GIVEN TEXT:
━━━━━━━━━━
Meanwhile, during all this shuffling backwards and forwards, which takes a full 8-9 hours of motoring each way, we discover ANOTHER oil leak from our saildrive – this time it seems the bottom seal has given up the ghost on the port side, so seawater is coming into the gearbox causing a yucky chocolate-milkshaky goo to ooze out. Our bad – we didn’t change this seal last time we hauled out because the bolt was seized on the prop shaft, and the seal wasn’t leaking then, so…. yes, you know how it goes, we took the easy option and left it alone. Now, we’re paying for our mistake and it’s no longer an option. We have to haul out to fix it. And while we’re hauled out, we might as well do the anti-fouling which has pretty much disappeared – I’m definitely over scrubbing the hull every other week to get rid of the underwater forest growing there.
So back to Helena Marina we go, where Wick’s team do a great job of hauling us out and doing the anti-fouling while Bruce works on getting the seized prop shaft off, the seal changed, and several other jobs completed that are easier to do out of the water. All up, it only takes 4 days so we’re very happy, and even happier to escape the ferocious midges up the river. We must have used a gallon of Bushman’s in those 4 days (for our Caribbean cruising buddies, yes we still have two of those huge containers left!).
━━━━━━━━━━
Collected data entries:
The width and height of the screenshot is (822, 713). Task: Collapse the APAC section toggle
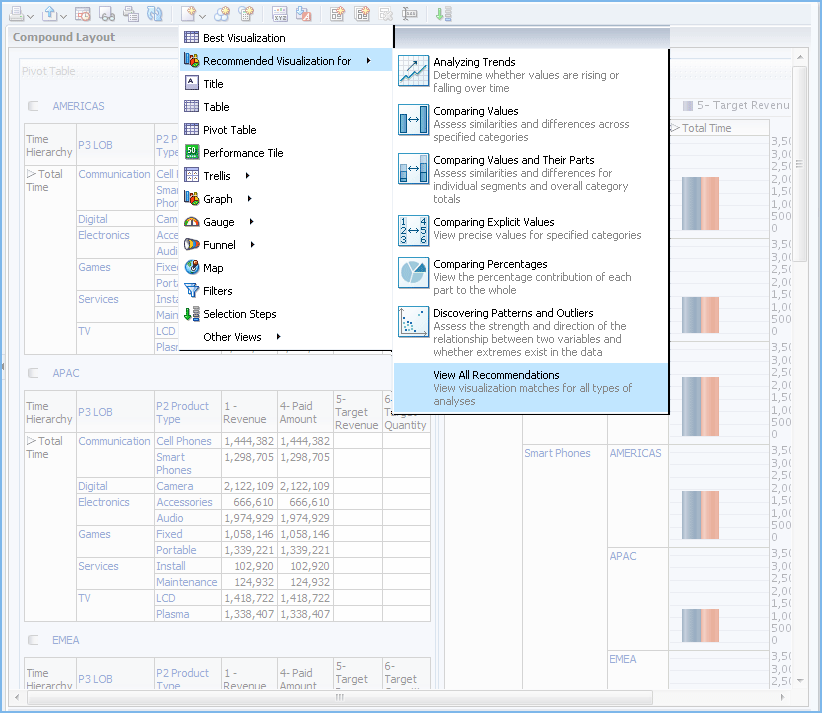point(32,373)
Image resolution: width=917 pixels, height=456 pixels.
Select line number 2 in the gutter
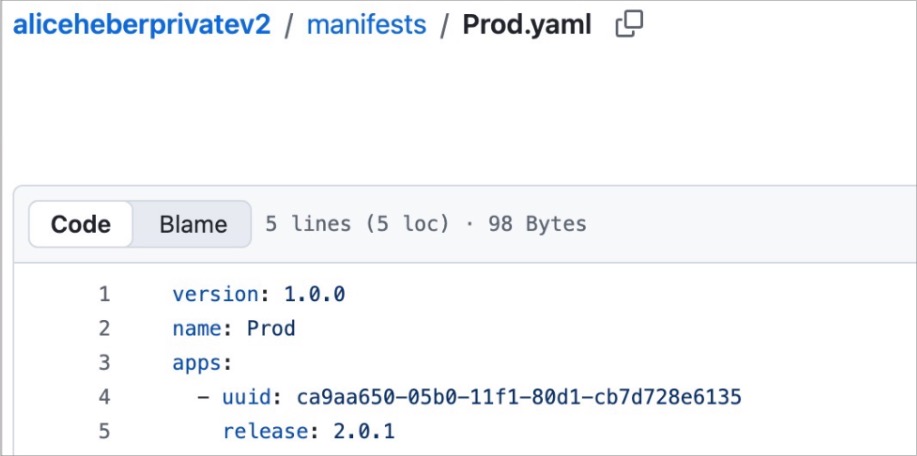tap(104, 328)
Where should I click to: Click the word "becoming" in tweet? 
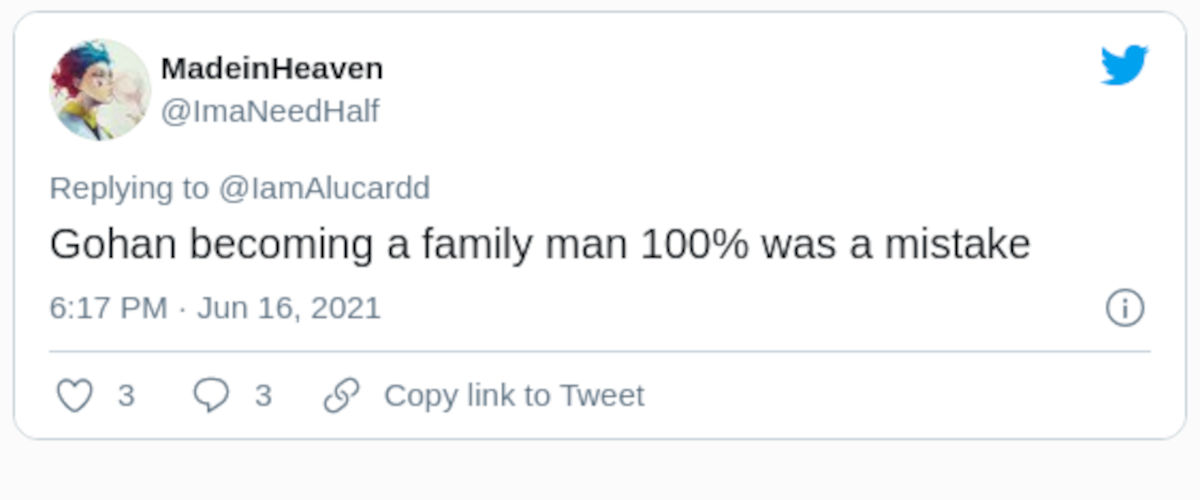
━━━━━━━━━━
WHAT IS EXPECTED:
What proper names appear in the text about the saildrive leak? List each one.

REPLY:
Helena Marina, Wick, Bruce, Bushman's, Caribbean